Tanrı bizi neden bu kadar şansız yaratmıştı?                                     
Acaba Tanrı bizi unutmuş muydu ?

Zihninde ki bu tür bulanık sorularla ve elindeki deri bir kitapla uyuya kaldı.
Güneş doğarak yıkık dökük evin pencerelerinden süzülürken iki kardeş çoktan uyanmış , karınlarını doyurmak için iş bulmayı umut ediyorlardı. Büyük kardeş iri kışlık ayakkabısını giyip kardeşinin ayakkabısına yöneldi.
12 yaşında ki kardeşinin ayakkabısını bağlarken , ufaklık zoraki öksürüyor , her öksürmesinde yüzü acıyla buruşuyordu.

Delikanlı kardeşinin yırtılmış patlamış ayakkabısına baktıkça, dokundukça karnına soğuk birşeyler saplanıyordu sanki.
Ayağa kalkıp kardeşinin şaclarını okşayarak dağıttı ve sırtına 2 kez hadi gidelim anlamında vurdu.
Bu kadar yavaş vurduğu halde küçük çocuk acı ile öksürdü.
16 yaşındaki Kıvanç kardeşinin bu istemsiz tekpisi önünde çok kötü hissettmişti, onu çalıştırmak istemiyordu ama zorundalardı. İkisinin çalısmasıyla anca açlıklarını gideriyorlardı.

Kıvanç tahta döşemelerin birinin ucuna basarak açtı ve deri defterini özenle oraya yerleştirdi.
Kardeşi Kaan defterin içinde ne olduğunu çok merak ediyordu ama abisinden çekindiği için sormaya yeltenmedi.

Kıvanç parmaklarını saçının içinden geçirerek kapıya yöneldi.

Kardeşine;
Hadi davetiyemi bekliyorsun gelsene.

Dedi alaycı bir tavırla. Kapı yere sürtündüğü için sert bir kuvvetle kapıyı kendine çekti.
Cadde de kavurucu bir sıcaklık hakimdi. Buna insanların itişip kakışmaları , telaşlı telaşlı koşuşturmaları , kapı önlerinde hararetli şekilde dedikodu yapan sohbet eden kadınlar ve araba sesleri de eklenince durum çekilmez bir hâl alıyordu.

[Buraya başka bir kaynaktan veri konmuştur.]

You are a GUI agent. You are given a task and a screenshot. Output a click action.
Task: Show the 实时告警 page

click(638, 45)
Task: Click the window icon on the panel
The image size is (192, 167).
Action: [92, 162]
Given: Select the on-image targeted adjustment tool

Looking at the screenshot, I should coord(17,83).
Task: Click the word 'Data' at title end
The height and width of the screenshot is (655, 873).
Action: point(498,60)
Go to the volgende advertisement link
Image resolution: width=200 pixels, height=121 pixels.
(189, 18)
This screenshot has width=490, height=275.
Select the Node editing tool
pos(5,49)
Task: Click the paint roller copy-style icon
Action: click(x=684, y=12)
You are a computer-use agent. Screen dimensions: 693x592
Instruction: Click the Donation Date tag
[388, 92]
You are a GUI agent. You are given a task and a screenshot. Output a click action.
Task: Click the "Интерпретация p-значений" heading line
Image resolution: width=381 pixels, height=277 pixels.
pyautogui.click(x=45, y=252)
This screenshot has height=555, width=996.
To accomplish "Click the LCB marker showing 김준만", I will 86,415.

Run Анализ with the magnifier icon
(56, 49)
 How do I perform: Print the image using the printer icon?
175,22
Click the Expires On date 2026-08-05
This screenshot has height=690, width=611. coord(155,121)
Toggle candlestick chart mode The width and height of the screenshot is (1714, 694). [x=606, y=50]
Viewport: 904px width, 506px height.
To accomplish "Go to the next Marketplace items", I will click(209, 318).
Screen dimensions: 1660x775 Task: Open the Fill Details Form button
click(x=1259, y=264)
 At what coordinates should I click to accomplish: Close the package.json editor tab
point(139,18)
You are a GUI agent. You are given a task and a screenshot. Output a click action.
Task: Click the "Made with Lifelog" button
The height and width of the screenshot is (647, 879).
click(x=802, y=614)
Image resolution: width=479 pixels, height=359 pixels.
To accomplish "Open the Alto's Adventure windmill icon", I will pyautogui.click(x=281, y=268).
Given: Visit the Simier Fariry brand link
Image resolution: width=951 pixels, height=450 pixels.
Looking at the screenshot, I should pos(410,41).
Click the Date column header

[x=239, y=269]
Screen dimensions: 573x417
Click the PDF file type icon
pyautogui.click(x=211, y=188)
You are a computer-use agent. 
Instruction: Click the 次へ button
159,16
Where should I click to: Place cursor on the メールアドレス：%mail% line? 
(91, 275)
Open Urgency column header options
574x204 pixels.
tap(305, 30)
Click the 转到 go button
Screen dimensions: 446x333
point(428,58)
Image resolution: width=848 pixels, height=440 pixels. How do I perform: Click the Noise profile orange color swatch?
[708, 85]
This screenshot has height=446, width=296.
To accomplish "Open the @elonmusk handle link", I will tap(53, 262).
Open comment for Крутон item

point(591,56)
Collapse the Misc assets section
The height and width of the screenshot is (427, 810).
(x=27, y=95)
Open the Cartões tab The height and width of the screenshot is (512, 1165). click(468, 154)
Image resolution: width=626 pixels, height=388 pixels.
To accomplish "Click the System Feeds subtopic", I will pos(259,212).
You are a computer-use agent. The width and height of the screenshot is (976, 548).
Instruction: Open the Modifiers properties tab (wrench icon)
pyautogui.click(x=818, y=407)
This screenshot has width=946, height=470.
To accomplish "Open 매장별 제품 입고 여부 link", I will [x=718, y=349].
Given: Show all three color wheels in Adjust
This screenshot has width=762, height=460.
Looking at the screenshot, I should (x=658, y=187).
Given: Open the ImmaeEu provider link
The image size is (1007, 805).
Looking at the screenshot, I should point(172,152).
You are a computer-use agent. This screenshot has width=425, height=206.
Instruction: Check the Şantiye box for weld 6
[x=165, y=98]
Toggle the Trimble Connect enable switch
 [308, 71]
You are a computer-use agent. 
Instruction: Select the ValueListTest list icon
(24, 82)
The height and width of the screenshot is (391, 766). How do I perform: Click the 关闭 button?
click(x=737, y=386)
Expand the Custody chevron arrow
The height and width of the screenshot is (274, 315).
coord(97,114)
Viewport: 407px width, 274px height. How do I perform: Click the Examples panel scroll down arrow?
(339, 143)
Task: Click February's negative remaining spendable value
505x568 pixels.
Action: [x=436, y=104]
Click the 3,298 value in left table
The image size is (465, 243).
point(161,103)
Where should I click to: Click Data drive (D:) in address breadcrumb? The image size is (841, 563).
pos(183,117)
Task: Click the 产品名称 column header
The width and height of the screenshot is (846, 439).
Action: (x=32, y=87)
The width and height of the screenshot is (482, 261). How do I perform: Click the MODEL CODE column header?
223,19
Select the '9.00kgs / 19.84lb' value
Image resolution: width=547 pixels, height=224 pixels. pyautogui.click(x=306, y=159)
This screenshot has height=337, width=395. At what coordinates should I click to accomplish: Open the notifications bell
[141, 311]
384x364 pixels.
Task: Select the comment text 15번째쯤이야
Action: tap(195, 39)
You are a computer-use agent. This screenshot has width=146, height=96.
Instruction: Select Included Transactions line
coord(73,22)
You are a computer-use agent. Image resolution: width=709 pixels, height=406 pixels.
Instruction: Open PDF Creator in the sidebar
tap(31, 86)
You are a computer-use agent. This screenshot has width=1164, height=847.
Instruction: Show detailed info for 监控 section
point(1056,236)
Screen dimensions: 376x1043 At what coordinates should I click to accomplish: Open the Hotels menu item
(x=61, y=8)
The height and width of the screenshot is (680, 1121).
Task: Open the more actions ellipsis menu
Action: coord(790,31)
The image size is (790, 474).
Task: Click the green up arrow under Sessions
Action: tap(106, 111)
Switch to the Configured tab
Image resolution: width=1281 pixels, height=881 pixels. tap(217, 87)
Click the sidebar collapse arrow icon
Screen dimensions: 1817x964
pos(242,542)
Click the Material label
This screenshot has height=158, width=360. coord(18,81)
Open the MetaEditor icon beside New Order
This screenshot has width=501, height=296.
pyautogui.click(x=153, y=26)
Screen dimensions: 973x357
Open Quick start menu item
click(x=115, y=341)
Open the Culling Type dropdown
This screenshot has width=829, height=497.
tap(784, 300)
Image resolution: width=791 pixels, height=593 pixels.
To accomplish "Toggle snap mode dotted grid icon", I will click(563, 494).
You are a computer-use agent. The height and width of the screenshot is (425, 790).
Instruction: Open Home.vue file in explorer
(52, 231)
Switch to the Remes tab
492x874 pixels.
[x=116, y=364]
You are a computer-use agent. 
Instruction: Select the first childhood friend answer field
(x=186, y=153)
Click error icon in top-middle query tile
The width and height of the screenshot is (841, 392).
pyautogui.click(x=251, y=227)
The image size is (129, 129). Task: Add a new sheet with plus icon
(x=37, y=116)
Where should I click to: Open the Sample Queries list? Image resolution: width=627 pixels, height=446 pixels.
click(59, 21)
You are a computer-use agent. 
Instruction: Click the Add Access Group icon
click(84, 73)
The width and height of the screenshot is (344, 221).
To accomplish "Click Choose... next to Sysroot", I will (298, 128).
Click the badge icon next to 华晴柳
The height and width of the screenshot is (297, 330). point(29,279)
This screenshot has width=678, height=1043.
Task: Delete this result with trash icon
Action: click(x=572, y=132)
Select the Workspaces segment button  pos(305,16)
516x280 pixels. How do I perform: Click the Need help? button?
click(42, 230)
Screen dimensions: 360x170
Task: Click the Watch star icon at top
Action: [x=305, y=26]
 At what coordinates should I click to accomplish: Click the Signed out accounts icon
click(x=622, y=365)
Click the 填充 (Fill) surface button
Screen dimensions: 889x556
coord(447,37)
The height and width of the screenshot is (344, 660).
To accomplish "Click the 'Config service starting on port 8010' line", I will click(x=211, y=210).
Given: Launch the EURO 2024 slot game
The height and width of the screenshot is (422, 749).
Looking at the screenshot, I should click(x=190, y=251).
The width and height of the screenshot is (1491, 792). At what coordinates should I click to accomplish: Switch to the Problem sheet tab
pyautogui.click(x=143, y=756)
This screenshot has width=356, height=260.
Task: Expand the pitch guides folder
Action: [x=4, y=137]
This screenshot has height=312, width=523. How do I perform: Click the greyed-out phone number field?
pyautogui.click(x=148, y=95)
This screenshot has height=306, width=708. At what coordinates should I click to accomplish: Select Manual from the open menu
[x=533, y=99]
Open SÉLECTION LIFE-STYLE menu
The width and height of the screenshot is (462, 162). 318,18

Hele ortalığın kirli hali , inşaatlar, çok kötü bir görünüm çizen gecekondular , meyhaneler, meyhanelerden çıkan kör kütük sarhoş adamlar , amelelerden yayılan ter kokusu , iki kardeşi bu şehirden soğutuyordu. Burda doğup büyümelerine rağmen kendilerini buraya ait hissetmiyorlardı.
Evden çıkıp birkaç adım attıktan sonra kendilerini caddenin ortasında kalabalık, telaşlı insanların arasında buldular. Şehirden nefret ettiği kadar bu insanlardan da nefret ediyordu Kıvanç.

Bazen çok önyargılı olduğunu düşünsede etrafını biraz izleyince ne kadar haklı olduğunu anlıyordu.
Elini hafifçe kardeşinin omzuna hafifçe vurdu ve sıkkın bir tavırla acele etmelerini söyledi.

400-500 metre ilerledikten sonra bir tarafı kanala bir tarafıda caddeye bakan bir binaya vardılar.
Küçük küçük dairelerden kurulu olan bu binada , terziler , çilingirler , aşçı kadınlar , fahişeler , kadın kuaförleri, berberler gibi bir takım esnaf , çeşit çeşit Yunanlar , küçük memurlar ve daha buna benzer birtakım kişiler oturuyordu.

Güneşin kavurucu sıcağından sıyrılıp binaya girdiler. Bereket versin, burası öyle bir semtti ki kimse kimsenin kılık kıyafeti ile ilgilenmezdi.

Binanın içi hafif rutubet kokuyor , havada uçuşan tozlar Kaan'ın  ciğerlerini zorluyordu. Öksürmemek için kendini tuttuğundan buz kesmiş bembeyaz yüzü kızarıp acı ile buruşuyordu.
Kıvanç, kardeşinin merdivende oturup onu beklemesini söyledi ve tek tek küçük dairelerde ki dükkanlara girmeye başladı.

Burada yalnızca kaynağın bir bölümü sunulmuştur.